In the second half of the year the company plans to launch variants of its chips for keyboards and mice, as well as chips aimed at the low end mobile market. It will also be offering chips for 'fongles' -- devices that can be plugged into older phones to provide them with Bluetooth support so that they can be used with headsets.
Until now, Bluetooth phones have been aimed at business users, but Ord expects Bluetooth to become popular with more users over time as legislation comes in banning the use of mobile handsets in cars. "We also see applications in headsets for MP3 players, and this month we launched our first product with stereo support," he said.
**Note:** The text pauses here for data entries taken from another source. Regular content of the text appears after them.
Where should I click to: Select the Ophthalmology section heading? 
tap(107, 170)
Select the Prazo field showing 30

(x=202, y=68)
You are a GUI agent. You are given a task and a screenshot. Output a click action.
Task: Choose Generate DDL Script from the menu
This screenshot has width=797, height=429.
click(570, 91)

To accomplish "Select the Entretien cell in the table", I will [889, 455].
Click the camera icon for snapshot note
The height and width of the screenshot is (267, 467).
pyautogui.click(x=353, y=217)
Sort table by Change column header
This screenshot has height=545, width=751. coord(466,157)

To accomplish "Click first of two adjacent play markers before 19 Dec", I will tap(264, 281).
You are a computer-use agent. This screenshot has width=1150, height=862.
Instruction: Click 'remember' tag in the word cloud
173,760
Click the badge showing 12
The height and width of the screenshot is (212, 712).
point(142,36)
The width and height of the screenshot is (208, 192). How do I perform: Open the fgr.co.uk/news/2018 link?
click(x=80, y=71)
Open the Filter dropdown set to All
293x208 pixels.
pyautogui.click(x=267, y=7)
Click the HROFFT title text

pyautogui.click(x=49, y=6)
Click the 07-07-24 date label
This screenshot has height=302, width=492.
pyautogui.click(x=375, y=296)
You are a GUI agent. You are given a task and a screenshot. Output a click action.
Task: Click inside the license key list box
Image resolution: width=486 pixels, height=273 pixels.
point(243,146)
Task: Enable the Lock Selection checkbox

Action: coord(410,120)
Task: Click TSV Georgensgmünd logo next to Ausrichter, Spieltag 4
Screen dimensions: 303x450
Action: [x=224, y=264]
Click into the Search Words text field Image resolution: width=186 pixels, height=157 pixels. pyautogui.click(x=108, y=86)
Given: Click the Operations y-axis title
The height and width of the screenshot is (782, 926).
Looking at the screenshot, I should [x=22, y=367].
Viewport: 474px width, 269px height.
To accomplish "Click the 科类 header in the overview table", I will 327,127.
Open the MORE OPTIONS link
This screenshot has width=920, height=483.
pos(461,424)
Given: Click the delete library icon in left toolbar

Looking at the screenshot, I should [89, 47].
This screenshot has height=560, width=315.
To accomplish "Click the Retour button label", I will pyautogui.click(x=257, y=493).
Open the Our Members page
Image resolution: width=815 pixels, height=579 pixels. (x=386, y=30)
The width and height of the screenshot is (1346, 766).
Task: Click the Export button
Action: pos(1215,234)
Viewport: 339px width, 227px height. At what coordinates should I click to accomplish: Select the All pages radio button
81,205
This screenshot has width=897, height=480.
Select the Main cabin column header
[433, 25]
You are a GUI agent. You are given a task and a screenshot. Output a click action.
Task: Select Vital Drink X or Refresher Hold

Ord also claims that the market will expand as the initial competition between the US-driven Wi-Fi standard and the European Bluetooth standard is sorted out in the marketplace. This should make it easier for the US to embrace the Bluetooth standard.
"As with GSM, it was 'Not invented here' for the US at first, but there is now less of a barrier. If you want low-powered short-range data exchange, that's Bluetooth. Wireless LAN [does] your file exchange, but you need good batteries, because the power consumption issues are different," said Ord.
The company expects to increase its headcount by up to 50 people this year, and Ord says that much of that new hiring will take place in the US as the Bluetooth market there expands.
CSR dominates the market for Bluetooth chips, and its designs are incorporated in mobile phones from Nokia, Panasonic and Sharp as well as headsets from Jabra, Motorola and Plantronics. CSR claims that 33 percent of Bluetooth-enabled mobile phones use its chips. The company went public in the UK in February on the London Stock Exchange.